● Instructions for the task
What you produce should be the lines from the line containing "Task: Expand the Features filter dropdown" through the last line below, both ends included, reproduced exactly and without pictures.

● Provided entries
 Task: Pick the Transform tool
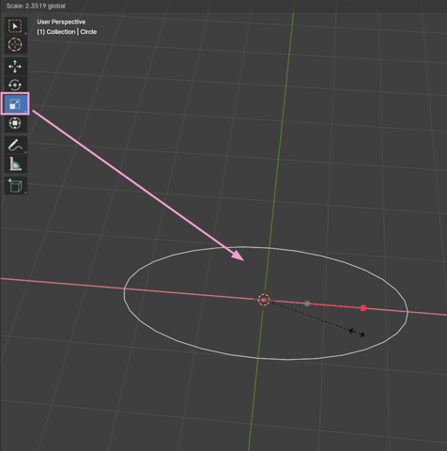pyautogui.click(x=15, y=123)
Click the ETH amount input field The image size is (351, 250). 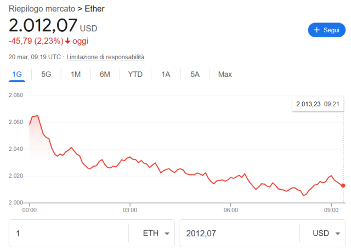tap(69, 234)
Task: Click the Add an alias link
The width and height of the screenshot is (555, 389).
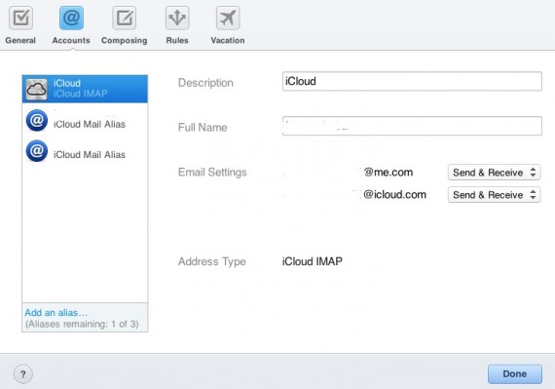Action: tap(56, 313)
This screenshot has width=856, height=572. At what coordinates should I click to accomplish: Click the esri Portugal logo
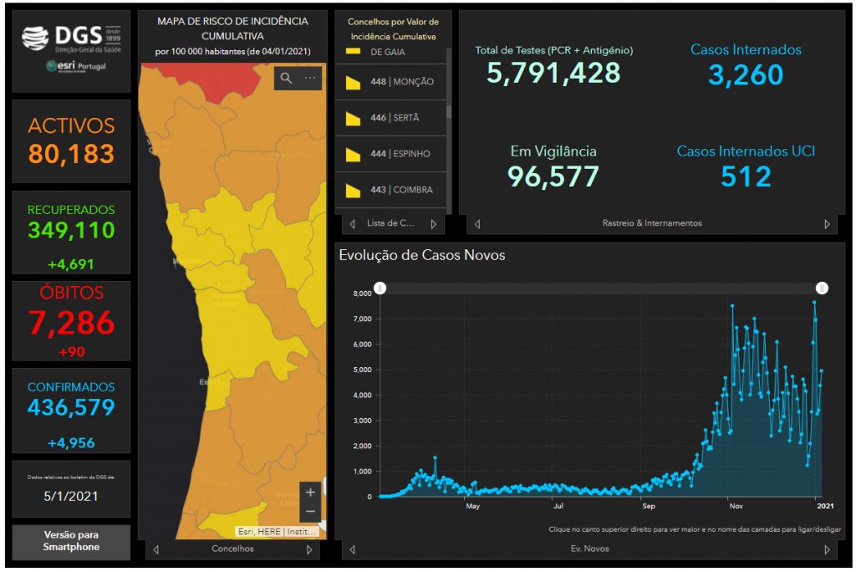tap(76, 66)
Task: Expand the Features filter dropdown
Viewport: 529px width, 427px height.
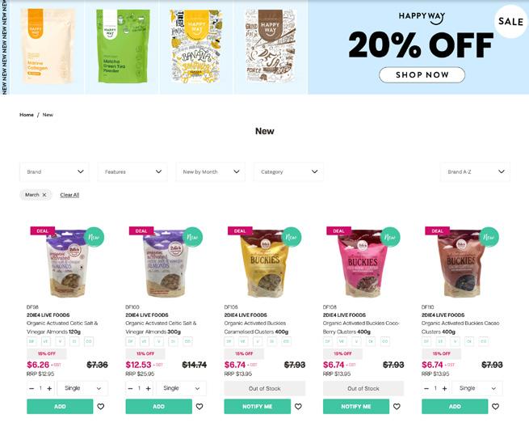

● Solution to the problem
Task: Expand the Features filter dropdown
Viewport: 529px width, 427px height.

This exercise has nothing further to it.